No matter whether the cracking is common or not, I wouldn't be at all happy to see it on a new motorhome I'd just bought.

I seem to remember some threads on here a while back about gel coat cracking, so it might be worthwhile doing a bit of a search.

Hope someone with expert knowledge spots your post soon, Duds, and gives you some proper advice. If the van were mine, I think I'd be insisting on a repair.


----------



## duds

I am a lawyer so know my rights in law as to rejection of faulty and unsatisfactory goods within a reasonable time.

The dealer now tells me these cracks are not serious as they are gel cracks and can be repaired and will not let water inside but I am not happy that this be the case and whether other cracks on stress points may appear later on the roof.


----------



## dawnwynne

I'm with Mike, regardless of what they say if I paid that much money for a new van I'd want it to be perfect. 

Good luck duds...sounds like you know your stuff so go get 'em!


----------



## duds

Nothing in life is perfect and mistakes are made but yes I would like to be able to enjoy my purchase without the worry of what next is going to break up on a vehicle described as superior build quality.


----------



## Spannerman007

*Poor Quality Auto-Sleepers*

Hi Duds,

Iam sorry to hear that you are still having problems with your A-S. I think I met you at Warwick when you were taking it back to the factory the first time. I was the guy who used to have the Berkshire. Just to let you know that the Motorhome we were using the first time that weekend (the Winnebago View) rides so much better than the Berkshire even though it is again built on a Sprinter chassis. The difference being A-S use the 315 whereas Winnebago use the416. The method of construction is so different. A-S bolt the conversion direct to the chassis but Winnebago mount everything on to a subframe first. There is no shaking at all!!!

Regards

Spannerman007


----------



## carol

Personally,I would reject it, the worry of having things go wrong would bother me all the time..... I don't like it when things are not right, or if they have what I would call a serious problem, i.e, the potential for a leak in the future.

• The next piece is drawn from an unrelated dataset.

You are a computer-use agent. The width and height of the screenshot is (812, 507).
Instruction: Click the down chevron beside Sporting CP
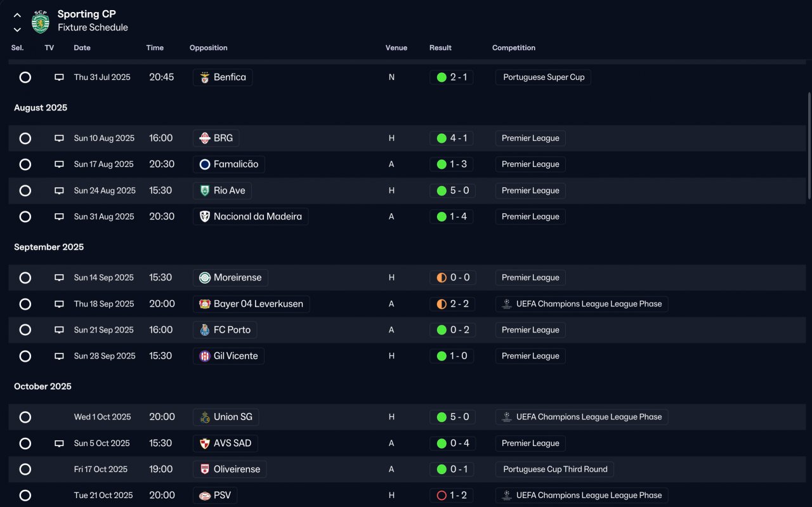[17, 29]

We all want something to work perfectly first time out, but we also know this doesn't happen, and we have minor problems, these I can live with, but something to me, like this would be a rejection.

Look for another, not necessarily from the same dealer, or manufacturer, and if you are a lawyer, you will know you won't have much time to reject it. There must be another make with the same layout that you would like, and there are plenty of shows around at the moment to go and look

Whatever you decided duds I wish you the best of luck sorting it out.

Carol


----------



## dodger148

If the van is new, then you have grounds for complaint as the gel coat should not be cracking at this stage and it is something I would be unhappy about.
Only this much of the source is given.